Back to the working week and the grind of all that this entails. I shouldn't complain and I really don't as close to 10% of all of us who want to work and seek to do so remain unemployed (and that's a fake number because it doesn't reflect the total number of people without a job, just those who haven't given up looking for one. Yet.).

I'm not doing political agit-prop, at least not today. I don't care which party is to bless or who is to blame. A pox on both their houses (of Representatives and the Senate) if that helps move us forward and to hell with all of them if it doesn't. I'm starting to wonder as we near th 4th of July if one revolution really was enough.

Remember how our folks told us 'to get a good job, get a good education,' so we did. And that's what we told our kids and watched as they borrowed boxcars of money for college degrees that have qualified them to do what, exactly? Fill out crossword puzzles in Esperanto while waiting for a callback on that dental technician job that 145 other folks applied for? Time to downsize those big dreams, sweet-cheeks. Money doesn't talk it swears and empty pockets say nothing.

Last week our newspapers were covered with photos of young people just starting out, leaving high schools and colleges to take on the big, bad world. It's a little slow right now, we're telling one another, what with summer and all, things will pick up by the fall. Unless they don't and then what and don't even start on the why, because all that will do is make you sad and your children mad. In six months, those same kids will be popping up on the police blotter page for all the stupid stuff that those who are in despair see no alternative but to do.

Maybe it's always been this way or maybe I just never noticed how much closer to hopeless we've been sailing for nearly a decade now. We're going faster and getting nowhere-burning through our lives and resources so quickly the debt each of us owes is crushing us before we were even born. And still, we get up and go running up the mountain to see what we can see and stay plugged into a game that's long since played out.
-bill kenny  

Sunday, June 17, 2012

Not Necessarily in Heaven

I became a man, a husband and a father, in that order on my way to the skin-covered doorstop with hair status I currently enjoy now. Two out of three of the transitions were really the result of others interacting with me.

I was a man, or thought I was, when I met the woman I loved and married. There's a joke that suggests a man marries a woman because he loves her for who she is- a woman marries a man for who he is and then changes him. I've been assured by my wife that I have no opinion on the veracity of that observation.

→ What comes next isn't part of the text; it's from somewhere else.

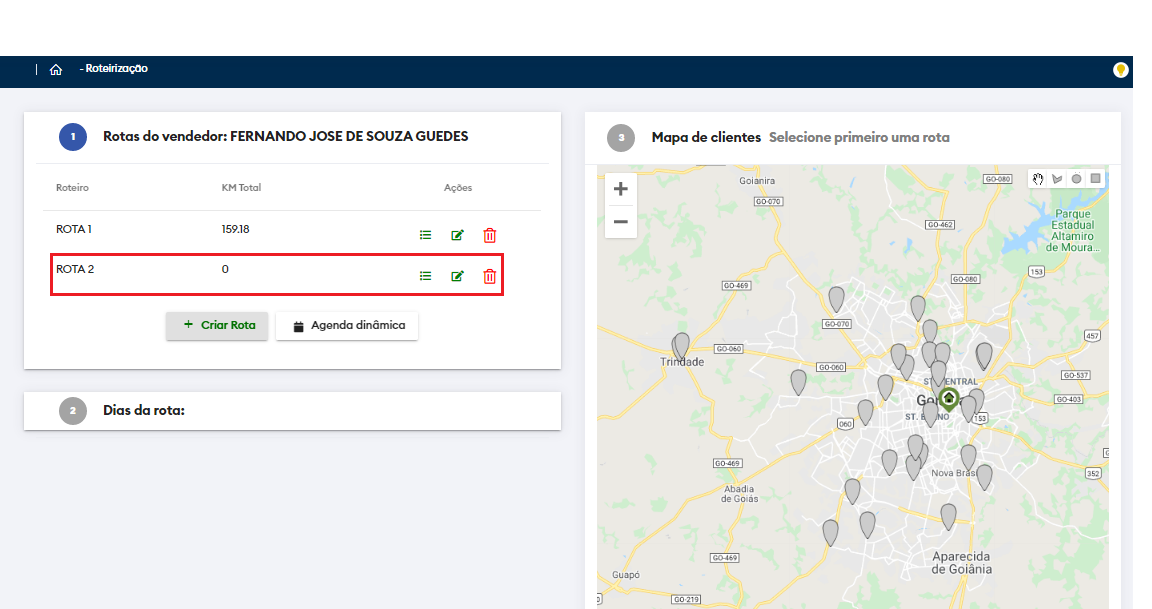Image resolution: width=1152 pixels, height=609 pixels.
Task: Select the hand pan tool on the map
Action: 1038,179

My children are who made me a father-and by whatever route you employed to get to this place, whether you're got a rack full of green and chartreuse ties or enough bags of golf tees to last you into the next century, if you are a father, Happy Father's Day.

In years past, I'd have linked my goodbye right around here to a wonderful Groucho Marx ditty but as I sat down to write this, a not-quite-as-old but -equally-marvelous bit from John Lennon's A Spaniard in the Works (his take on a spanner in the works) visited my memory. I used the selection as an oratory submission for the Browning School for Boys Annual Public Speaking Contest during my first spring semester.

I thought I was marvelous and far superior to the wet nap who won the prize, some stupid trophy of a guy waving his arms about in the air as if attempting to fly has anything to do with public speaking. Roger C, one of the most moneyed of youngsters in the entire school, and one of the thickest in terms of intellect, captured the trophy with a three and half minute reminiscence about a hunting trip he and his dad took to Kenya when he was twelve.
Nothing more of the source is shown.